FCLC/Understanding how modern processors got fast: SIMD, multiple pipes and Out of Order execution.md

## Understanding how modern processors got fast: SIMD, multiple pipes and Out of Order execution.md

      
    Raw
  

              Understanding how modern processors got fast: SIMD, multiple pipes and Out of Order execution.md
            
          
    Context

I was helping a few computer science students and enthusiasts understand “how” modern processors got to be “so fast” outside of clock speed increases.  
Here is the main ;p exert  
Acronyms:  

SIMD: Single Instruction, Multiple Data  
ALU: Arithmetic logic unit, AKA where math happens  
OoO: Out of Order (execution) 
 
 
Problem:

Over the last decades, the want/need for compute has grown exponentially, and to keep up with that need, vendors have come up with lots of ideas on how to keep up.  
 
Let’s take for a fact that memory is slow.

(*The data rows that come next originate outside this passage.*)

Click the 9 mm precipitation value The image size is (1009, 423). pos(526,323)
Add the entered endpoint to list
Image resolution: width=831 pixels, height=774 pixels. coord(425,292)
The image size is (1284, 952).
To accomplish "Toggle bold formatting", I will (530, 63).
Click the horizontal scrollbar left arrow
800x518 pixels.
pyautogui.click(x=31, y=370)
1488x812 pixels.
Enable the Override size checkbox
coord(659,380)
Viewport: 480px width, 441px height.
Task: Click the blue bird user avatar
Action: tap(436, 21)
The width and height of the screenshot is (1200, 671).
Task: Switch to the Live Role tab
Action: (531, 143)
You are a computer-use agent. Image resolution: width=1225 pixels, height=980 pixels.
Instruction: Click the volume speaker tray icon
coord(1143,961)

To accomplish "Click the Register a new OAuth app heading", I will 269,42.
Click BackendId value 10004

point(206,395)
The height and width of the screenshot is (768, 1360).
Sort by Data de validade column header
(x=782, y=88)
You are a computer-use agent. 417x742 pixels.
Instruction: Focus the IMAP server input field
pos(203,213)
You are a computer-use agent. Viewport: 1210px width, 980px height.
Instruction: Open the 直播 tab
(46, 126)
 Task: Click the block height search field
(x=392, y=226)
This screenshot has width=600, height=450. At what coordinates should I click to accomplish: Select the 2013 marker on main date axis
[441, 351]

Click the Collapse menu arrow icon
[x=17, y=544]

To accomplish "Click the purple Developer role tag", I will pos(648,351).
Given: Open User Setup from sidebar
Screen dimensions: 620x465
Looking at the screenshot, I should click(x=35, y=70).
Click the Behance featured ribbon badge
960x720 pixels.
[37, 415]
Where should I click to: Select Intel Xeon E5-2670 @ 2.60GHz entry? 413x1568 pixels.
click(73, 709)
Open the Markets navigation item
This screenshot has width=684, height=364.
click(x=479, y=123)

That means that a not insignificant amount of time, we’ll be waiting for data to arrive. Therefore, we want to be working on things even when we're waiting on memory.  
 
 
Solutions

Modern processors have multiple things that are doing "concurrency". This post will illustrate how 3 of these things “together” can allow for a 16x increase in compute performance.  
 
 
Practical explanation:

First, our baseline example: if we have 3 arrays of equal length, say size =32.  
 
(If you prefer to think in “real” applications, think of the arrays as the bank accounts of individuals. a[] will be net worth, b[] will chequing account and c[] will be savings account. Replace user with “local bank branch manager”, single  entries as single customer, batches as groups of customers etc.) 
 
 
Suppose the user is doing  
for (i=0, i<size, i++) 

{ 

a[i]=b[i]+c[i]; 

} 
it's "easy" to see that the order we execute the i's in doesn't matter. You can convince yourself of this by thinking about if the results would be different executing with the code:  
 
for (i=(size-1), i>=0, i--) 

{ 

a[i]=b[i]+c[i]; 

} 
The loop above is the same, but computes in the opposite order, going from the 31st element backwards, instead of the first loop that goes upwards 
To keep things simple, we'll only cover 3 things modern processors do: SIMD, multi ALU and OoO  
What can our theoretical processor do?

Let's say our processor has 2 execution pipelines (ALUs) for math, as well as SIMD units that can work on 8 pieces of data at once, and supports OoO execution.
SIMD means that we can split the 32 entry problem into 4 different "batches", in this cases batch 0-7, 8-15, 16-23 and 24-31 
Multiple ALUs means we can process multiple "batches" at a time.  
OoO means that we don't care about the order we process data in, and can "reorder" things within the same program.  
What does SIMD look like?

Instead of doing  
for (i=0, i<size, i++) 

{ 

a[i]=b[i]+c[i]; 

} 
We can "split" the program into SIMD batches at the 8-element boundary.  
for (i=0, i<size/8, i++) 

{ 

a[i->i+7] =b[i->i+7] +c[i->i+7]; // here I'm saying we're processing in groups of 8 in SIMD 

} 
What does multiple ALUs+OoO execution look like?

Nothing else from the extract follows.